Había elaborado el retrato robot del sospechoso y puesto en marcha el motor de búsqueda cuando Neuman llegó al despacho. Janet Helms saludó al capitán, al que apenas conocía, y se concentró en su labor. Neuman la impresionaba. Este pronto se inclinó sobre la pantalla. Unas bandas grises restaban calidad a la imagen de vídeo, pero reconoció a Nicole Wiese en la puerta del Sundance, en compañía de un joven negro, alto y fuerte, vestido y enjoyado al estilo de los miembros de las mafias… Masculló algo para el cuello de su camisa; vaya, qué contento se iba a poner el papaíto.
– Esa cinta es del sábado por la noche -dijo Fletcher-, a las nueve cincuenta, cuando llegaron a la discoteca. Se vuelve a ver a la pareja dos horas más tarde, es decir, poco antes de medianoche, a la salida… Aún no sabemos quién es ese tipo, pero acompañaba a Nicole el martes por la noche.
– ¿El martes?
– Sí, ya lo sé, el día que Nicole no fue a dormir al apartamento fue el miércoles. Sea como fuere, estaban juntos una hora antes del asesinato.
Neuman observó la imagen en pausa, la silueta esbelta del joven negro.

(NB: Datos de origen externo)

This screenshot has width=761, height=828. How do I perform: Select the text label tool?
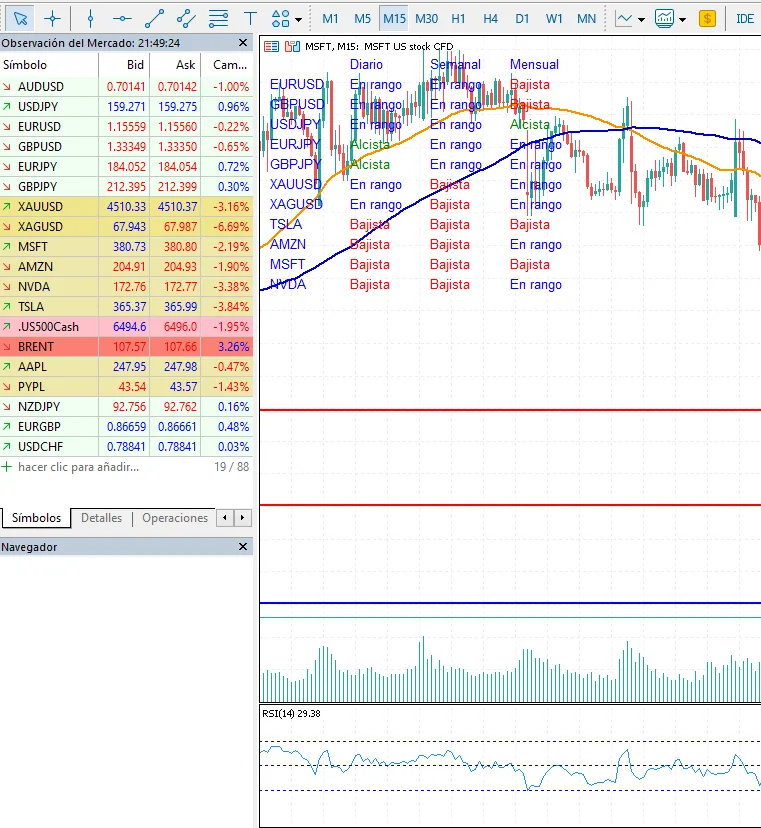coord(250,19)
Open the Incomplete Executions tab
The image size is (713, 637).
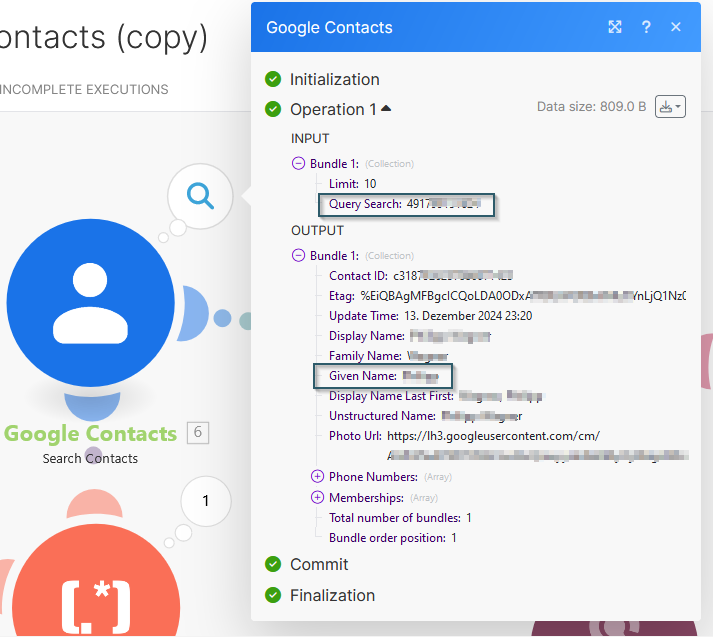[84, 89]
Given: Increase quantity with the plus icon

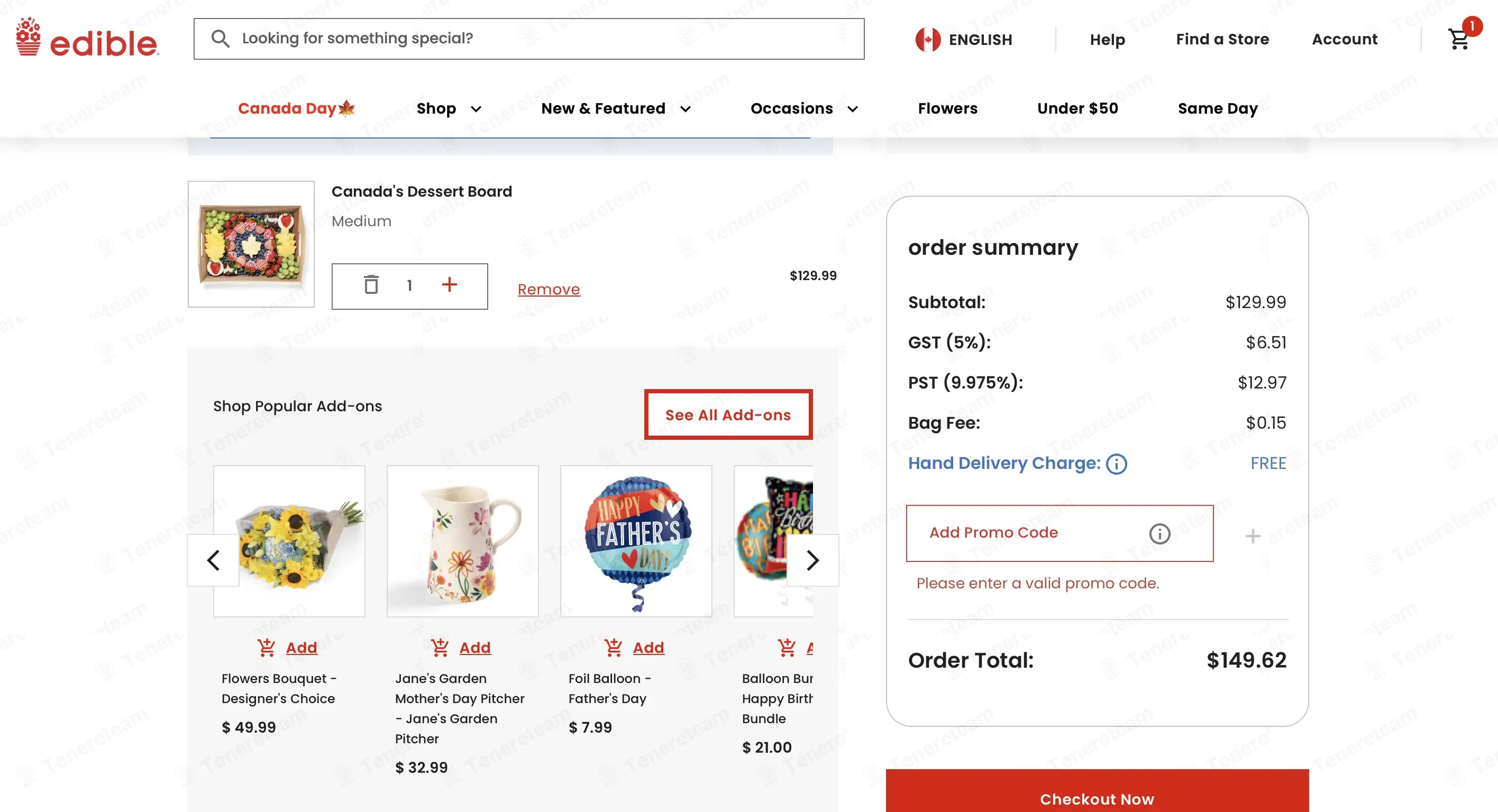Looking at the screenshot, I should click(x=449, y=284).
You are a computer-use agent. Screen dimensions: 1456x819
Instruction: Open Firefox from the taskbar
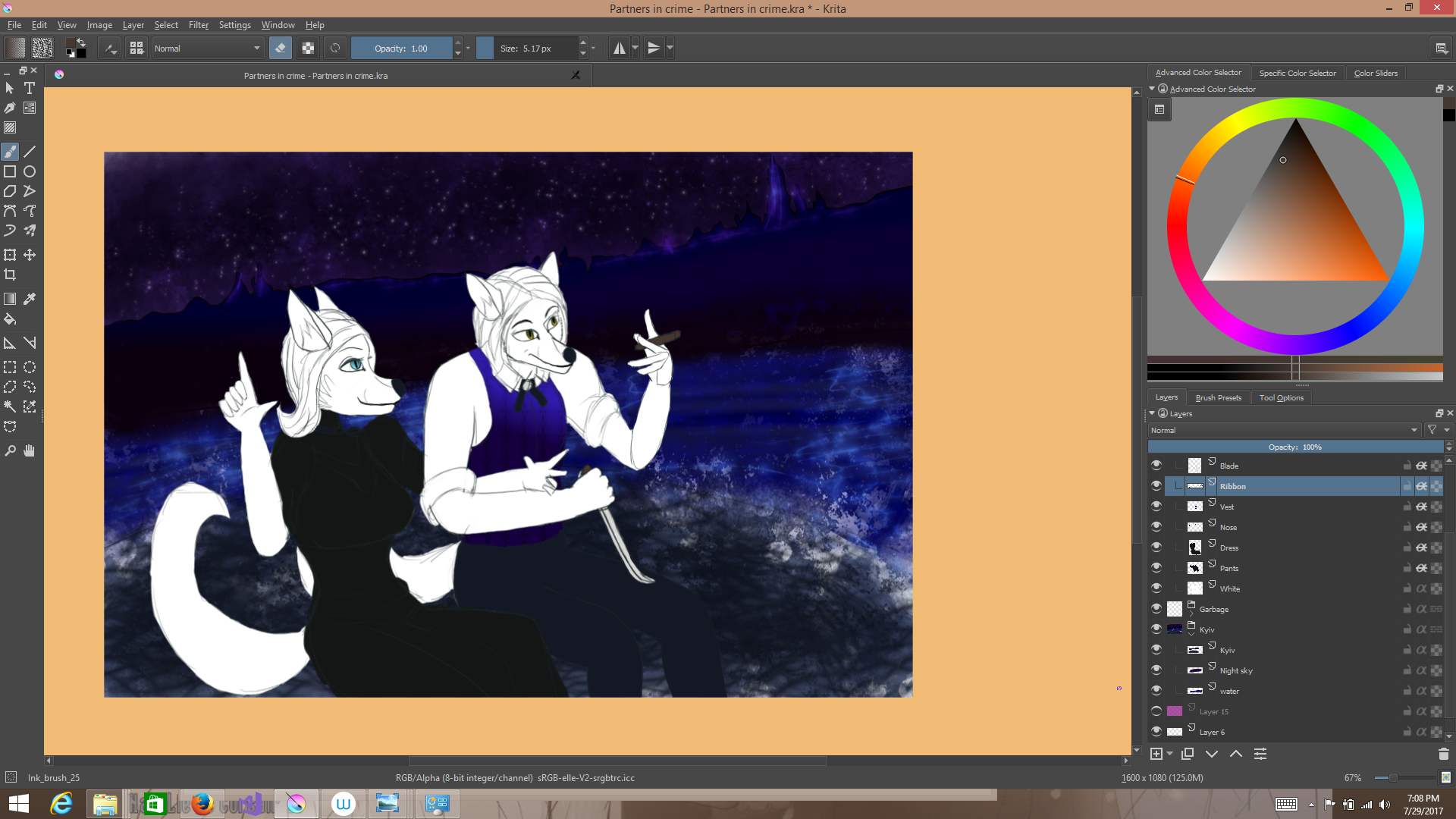pyautogui.click(x=202, y=804)
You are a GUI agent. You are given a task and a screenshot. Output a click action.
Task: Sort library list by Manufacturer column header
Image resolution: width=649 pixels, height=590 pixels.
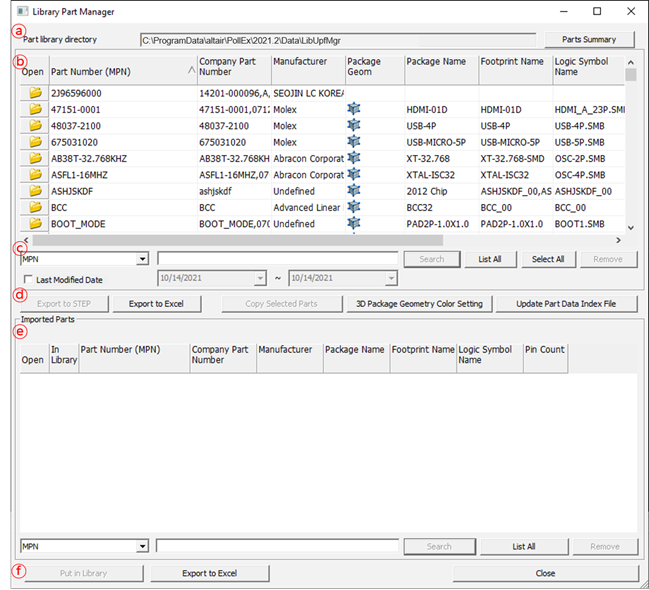(x=306, y=66)
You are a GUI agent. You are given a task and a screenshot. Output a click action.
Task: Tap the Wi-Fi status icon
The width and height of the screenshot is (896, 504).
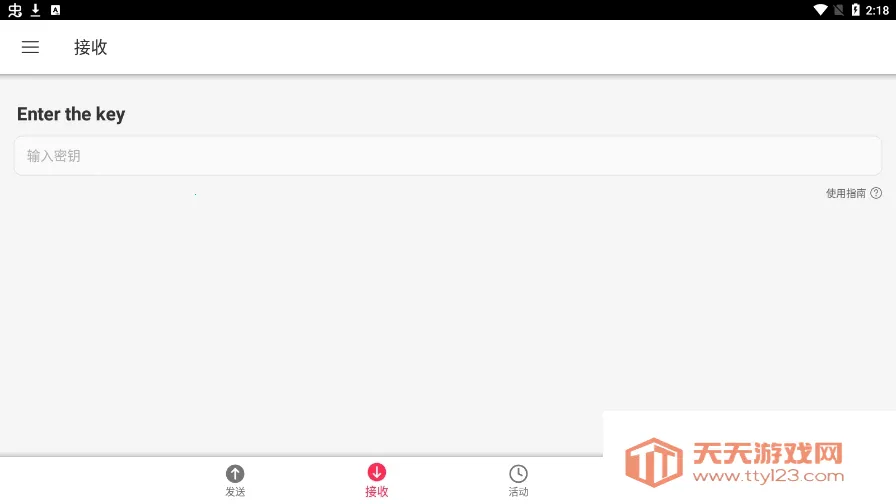(821, 10)
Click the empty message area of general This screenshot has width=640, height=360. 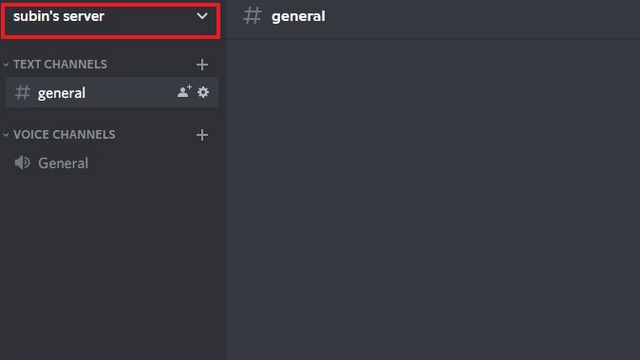point(433,199)
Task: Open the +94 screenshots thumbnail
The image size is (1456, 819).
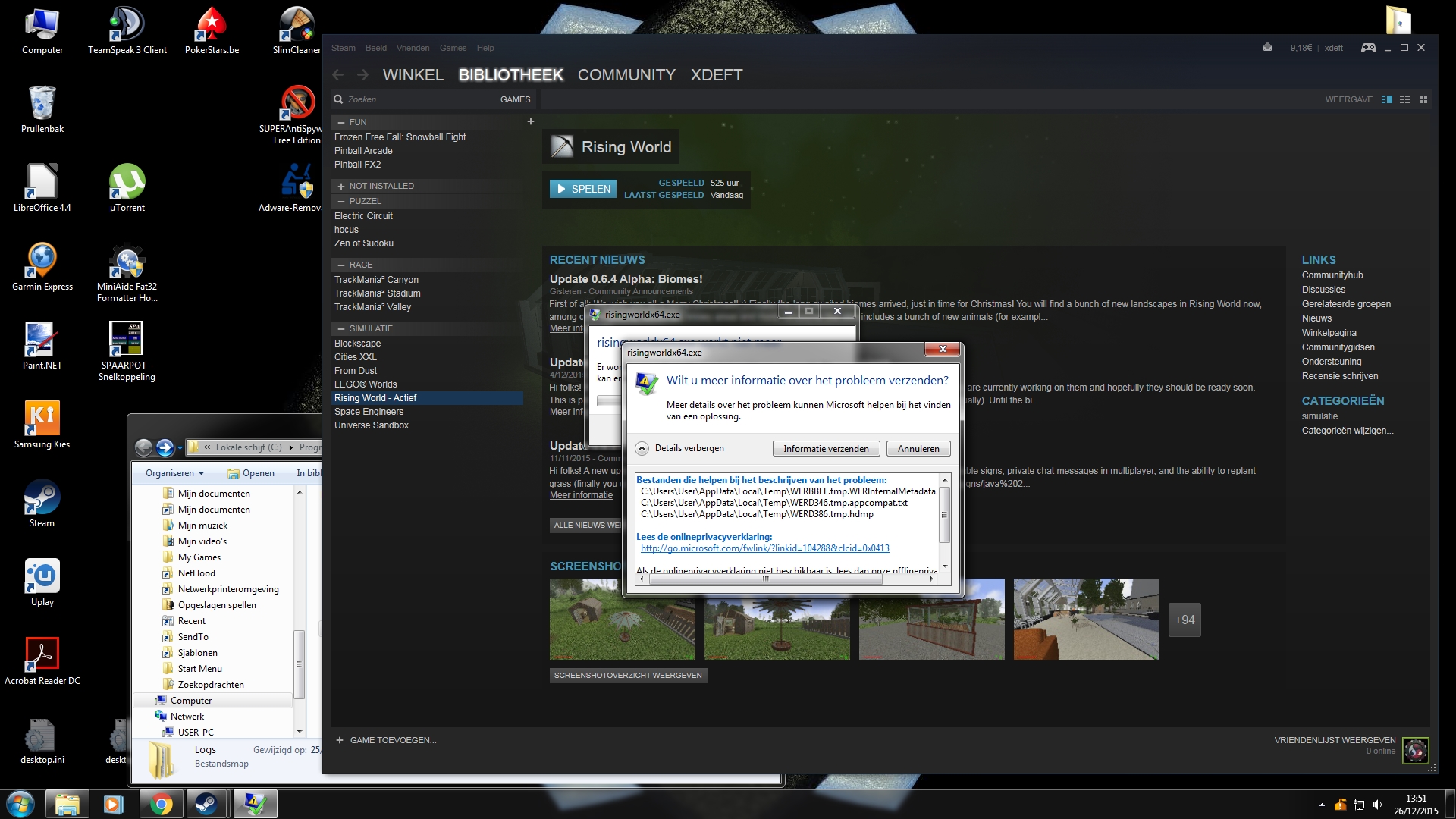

– Si está en nuestros ficheros, Janet no debería tardar en encontrarlo -dijo Fletcher, volviéndose hacia la mestiza, que tecleaba en un rincón de la mesa.
La agente no dijo nada, absorta como estaba en el juego de sus dedos sobre el teclado. Neuman volvió a darle al play. Nicole no parecía aturdida ni somnolienta, ambos tenían sencillamente el aspecto de dos jóvenes que salen de un bar…
– ¿Has visto las cintas del miércoles por la noche?
– Sí -contestó Dan-. Nicole llegó a las nueve y media, y se marchó hacia las doce. Pero esa noche estaba sola, no la acompañaba ningún amigo o amiga…
A la espera de más pistas, los dos hombres elaboraron un primer escenario con la información de la que disponían: Nicole abandona el domicilio familiar el sábado por la tarde, con el pretexto de irse de compras con su amiga Judith, y va a una playa de la península, probablemente Muizenberg, para encontrarse con su amante negro. Nicole saca mil rands de un cajero automático a las ocho, cenan algo de camino y vuelven a Ciudad del Cabo sin ni siquiera darse una ducha en el estudio de Judith. Van al Sundance, asisten a la actuación del grupo zulú que Nicole vio tres días antes, y salen de la discoteca poco antes de medianoche. Nicole muere una hora más tarde, en Kirstenbosch…
El parque estaba a media hora en coche de Observatory: eso dejaba unos cuarenta minutos de margen. ¿Qué habían hecho en esos cuarenta minutos? ¿El amor bajo las estrellas, después de iniciar a Nicole en los placeres de la metanfetamina? ¿O, al contrario, acaso la había drogado a muerte para abusar mejor de ella? ¿Para qué, si la joven consentía en mantener relaciones sexuales?
El tik llevaba a los consumidores a omitir las reglas de seguridad sexual más elementales, pero el GHB era fácil de conseguir y era una manera más segura de violar a las chicas sin que se enterasen… Una tercera persona había podido seguirlos, o sorprenderlos en el Jardín Botánico. De ser así, ¿qué había sido del joven negro?
La agente Helms, que maltrataba su teclado a dos pasos de allí, se detuvo en seco.
– Aquí está -dijo-. Stanley Ramphele: trapichea con marihuana, actualmente en libertad condicional. Tenemos la dirección de una casa prefabricada, en Noordhoek.
Un pueblo en la costa este de la península.
Epkeen llegó cuando ya se marchaban. Neuman se lo llevó con ellos: él también necesitaba tomar el aire.